Activity
Go through the material below and copy each line where the word "folder" appears.

-------------------------

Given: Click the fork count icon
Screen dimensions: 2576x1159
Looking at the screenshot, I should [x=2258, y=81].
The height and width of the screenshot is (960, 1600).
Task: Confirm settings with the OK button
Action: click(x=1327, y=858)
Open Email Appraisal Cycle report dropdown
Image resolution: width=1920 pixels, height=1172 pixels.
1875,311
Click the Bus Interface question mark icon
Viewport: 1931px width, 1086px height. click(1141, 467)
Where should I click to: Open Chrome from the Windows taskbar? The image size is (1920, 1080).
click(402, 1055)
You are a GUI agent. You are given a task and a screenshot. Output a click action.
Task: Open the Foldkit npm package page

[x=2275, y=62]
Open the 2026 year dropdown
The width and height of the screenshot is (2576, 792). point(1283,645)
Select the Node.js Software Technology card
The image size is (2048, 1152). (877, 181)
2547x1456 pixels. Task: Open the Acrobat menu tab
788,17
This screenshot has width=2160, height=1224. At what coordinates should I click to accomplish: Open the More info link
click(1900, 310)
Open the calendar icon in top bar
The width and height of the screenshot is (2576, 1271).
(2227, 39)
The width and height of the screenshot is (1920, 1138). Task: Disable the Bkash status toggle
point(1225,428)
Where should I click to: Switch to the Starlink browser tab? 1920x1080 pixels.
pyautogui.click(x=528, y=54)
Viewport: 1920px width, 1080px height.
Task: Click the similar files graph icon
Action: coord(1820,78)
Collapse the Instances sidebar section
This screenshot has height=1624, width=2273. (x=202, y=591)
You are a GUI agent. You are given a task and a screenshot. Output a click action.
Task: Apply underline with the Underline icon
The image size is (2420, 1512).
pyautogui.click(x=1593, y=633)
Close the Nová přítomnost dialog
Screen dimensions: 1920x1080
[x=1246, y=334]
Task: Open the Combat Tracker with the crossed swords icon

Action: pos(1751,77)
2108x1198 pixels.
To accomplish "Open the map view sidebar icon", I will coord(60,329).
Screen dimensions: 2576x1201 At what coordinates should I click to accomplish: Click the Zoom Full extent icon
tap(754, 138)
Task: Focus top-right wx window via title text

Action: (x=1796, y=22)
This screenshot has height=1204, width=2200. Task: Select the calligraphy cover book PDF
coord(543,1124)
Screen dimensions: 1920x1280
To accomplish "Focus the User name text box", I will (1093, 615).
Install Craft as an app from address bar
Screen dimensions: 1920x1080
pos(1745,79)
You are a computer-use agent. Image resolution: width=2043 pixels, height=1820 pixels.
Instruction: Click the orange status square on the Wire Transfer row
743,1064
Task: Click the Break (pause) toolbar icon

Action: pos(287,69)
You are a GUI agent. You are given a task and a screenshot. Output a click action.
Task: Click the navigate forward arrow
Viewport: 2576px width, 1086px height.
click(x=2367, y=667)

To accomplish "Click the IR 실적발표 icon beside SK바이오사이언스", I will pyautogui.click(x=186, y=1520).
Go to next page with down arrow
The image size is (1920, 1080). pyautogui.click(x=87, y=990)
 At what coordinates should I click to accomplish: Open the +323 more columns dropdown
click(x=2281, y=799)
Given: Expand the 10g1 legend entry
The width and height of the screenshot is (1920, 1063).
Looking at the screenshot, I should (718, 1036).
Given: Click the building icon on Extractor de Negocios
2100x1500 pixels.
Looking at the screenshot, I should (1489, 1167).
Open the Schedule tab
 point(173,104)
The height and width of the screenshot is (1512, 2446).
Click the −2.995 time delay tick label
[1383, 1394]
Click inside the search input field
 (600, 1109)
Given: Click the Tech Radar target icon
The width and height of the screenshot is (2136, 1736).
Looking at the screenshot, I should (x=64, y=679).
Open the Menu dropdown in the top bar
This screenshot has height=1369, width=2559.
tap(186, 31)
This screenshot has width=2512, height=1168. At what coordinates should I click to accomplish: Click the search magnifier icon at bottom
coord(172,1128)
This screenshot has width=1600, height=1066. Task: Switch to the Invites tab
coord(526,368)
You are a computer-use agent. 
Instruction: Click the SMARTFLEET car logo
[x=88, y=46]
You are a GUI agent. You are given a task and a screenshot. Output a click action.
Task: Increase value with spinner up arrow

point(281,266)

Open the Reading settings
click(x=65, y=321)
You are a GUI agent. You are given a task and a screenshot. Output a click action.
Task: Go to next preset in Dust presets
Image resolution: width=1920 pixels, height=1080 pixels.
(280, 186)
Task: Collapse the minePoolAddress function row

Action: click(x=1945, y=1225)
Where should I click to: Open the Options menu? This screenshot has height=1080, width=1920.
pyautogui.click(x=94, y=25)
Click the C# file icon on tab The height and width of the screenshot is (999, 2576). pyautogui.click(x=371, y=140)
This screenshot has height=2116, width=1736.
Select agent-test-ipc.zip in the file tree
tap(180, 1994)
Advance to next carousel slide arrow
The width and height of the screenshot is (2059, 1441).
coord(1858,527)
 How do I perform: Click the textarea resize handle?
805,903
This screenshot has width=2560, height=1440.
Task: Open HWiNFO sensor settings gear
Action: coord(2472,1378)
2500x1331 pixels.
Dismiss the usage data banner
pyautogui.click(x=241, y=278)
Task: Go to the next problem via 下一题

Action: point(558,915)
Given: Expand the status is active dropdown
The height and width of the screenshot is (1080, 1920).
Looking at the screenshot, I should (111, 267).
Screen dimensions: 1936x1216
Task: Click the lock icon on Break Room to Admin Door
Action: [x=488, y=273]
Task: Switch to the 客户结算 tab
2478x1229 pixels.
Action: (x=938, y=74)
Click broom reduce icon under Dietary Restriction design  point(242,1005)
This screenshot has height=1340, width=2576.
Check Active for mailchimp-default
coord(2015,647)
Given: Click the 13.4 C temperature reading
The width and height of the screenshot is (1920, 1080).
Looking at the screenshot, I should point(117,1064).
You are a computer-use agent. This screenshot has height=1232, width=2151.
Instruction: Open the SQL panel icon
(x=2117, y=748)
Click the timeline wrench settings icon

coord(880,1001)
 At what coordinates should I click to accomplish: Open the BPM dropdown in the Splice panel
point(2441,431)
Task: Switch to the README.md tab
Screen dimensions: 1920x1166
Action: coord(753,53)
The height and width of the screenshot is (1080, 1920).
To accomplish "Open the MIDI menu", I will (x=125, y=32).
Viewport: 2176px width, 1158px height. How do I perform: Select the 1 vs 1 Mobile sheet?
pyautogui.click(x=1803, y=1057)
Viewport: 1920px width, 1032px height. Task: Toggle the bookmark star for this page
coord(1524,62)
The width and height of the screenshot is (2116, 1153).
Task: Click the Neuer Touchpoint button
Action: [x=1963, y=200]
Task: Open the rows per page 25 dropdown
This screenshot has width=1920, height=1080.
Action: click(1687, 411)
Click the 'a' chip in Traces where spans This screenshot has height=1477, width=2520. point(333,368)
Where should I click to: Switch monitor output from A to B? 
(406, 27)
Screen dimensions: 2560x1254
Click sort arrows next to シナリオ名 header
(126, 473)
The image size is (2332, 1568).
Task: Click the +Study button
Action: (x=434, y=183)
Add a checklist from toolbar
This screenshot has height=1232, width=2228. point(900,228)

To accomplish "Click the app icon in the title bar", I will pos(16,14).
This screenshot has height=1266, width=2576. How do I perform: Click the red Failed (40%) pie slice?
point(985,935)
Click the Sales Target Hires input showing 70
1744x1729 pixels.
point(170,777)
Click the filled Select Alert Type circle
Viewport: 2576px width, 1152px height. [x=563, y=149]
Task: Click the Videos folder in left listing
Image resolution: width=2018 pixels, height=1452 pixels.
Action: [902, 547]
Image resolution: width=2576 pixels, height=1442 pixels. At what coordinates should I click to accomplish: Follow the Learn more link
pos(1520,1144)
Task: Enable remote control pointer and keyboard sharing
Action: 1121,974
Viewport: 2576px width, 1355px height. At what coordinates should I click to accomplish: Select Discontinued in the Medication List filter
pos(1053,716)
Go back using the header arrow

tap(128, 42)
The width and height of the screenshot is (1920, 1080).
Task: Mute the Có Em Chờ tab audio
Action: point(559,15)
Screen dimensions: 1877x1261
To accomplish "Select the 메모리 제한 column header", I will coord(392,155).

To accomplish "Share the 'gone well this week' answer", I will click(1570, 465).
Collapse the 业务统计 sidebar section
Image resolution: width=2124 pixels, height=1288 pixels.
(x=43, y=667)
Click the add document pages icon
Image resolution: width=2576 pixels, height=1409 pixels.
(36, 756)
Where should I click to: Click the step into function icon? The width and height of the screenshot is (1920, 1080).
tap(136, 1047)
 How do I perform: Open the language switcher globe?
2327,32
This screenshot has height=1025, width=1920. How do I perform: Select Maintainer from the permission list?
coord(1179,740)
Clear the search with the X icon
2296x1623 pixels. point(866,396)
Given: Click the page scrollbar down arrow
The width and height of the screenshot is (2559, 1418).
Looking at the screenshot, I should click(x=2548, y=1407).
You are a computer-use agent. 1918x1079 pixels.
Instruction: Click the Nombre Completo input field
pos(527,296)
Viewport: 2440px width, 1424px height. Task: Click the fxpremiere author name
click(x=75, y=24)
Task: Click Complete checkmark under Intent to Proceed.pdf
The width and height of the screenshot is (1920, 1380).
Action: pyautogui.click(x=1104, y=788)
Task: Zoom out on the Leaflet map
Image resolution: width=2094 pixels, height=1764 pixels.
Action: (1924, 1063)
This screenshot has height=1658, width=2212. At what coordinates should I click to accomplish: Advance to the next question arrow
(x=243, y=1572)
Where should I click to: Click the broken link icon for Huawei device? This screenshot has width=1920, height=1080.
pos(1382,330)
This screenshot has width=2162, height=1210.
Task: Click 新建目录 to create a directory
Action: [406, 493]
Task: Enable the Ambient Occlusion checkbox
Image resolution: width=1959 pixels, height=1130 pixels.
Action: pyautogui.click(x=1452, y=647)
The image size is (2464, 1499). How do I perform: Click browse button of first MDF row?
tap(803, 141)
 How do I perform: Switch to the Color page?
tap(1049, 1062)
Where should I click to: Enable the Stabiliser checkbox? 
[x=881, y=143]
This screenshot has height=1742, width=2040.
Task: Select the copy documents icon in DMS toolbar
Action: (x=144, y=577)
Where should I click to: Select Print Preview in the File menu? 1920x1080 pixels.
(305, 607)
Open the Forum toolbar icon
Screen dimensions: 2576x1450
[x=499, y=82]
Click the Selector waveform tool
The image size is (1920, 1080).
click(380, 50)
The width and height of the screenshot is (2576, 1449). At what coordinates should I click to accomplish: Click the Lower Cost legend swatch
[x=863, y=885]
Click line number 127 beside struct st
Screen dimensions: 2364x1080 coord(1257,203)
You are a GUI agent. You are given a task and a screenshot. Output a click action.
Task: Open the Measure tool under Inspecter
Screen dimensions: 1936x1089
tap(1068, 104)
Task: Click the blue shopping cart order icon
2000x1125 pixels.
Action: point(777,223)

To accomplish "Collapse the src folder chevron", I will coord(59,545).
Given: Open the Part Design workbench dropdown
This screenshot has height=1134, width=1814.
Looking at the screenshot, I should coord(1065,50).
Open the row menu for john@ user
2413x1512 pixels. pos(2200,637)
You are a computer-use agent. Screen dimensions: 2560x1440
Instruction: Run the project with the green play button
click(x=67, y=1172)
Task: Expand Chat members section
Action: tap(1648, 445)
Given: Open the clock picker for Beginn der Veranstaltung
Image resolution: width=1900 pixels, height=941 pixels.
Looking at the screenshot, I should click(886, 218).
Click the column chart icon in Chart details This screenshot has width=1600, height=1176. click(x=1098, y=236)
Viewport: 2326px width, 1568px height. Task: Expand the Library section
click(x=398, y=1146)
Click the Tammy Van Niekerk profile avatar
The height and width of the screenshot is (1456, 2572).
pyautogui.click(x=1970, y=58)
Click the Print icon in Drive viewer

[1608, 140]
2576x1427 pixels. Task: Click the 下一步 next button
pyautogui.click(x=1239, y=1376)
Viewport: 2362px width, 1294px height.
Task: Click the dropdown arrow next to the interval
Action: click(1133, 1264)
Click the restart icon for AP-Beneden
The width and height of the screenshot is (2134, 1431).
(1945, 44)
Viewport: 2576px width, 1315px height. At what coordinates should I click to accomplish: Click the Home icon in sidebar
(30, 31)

-------------------------

Your solution
Task: Click the Videos folder in left listing
To accomplish "Collapse the src folder chevron", I will coord(59,545).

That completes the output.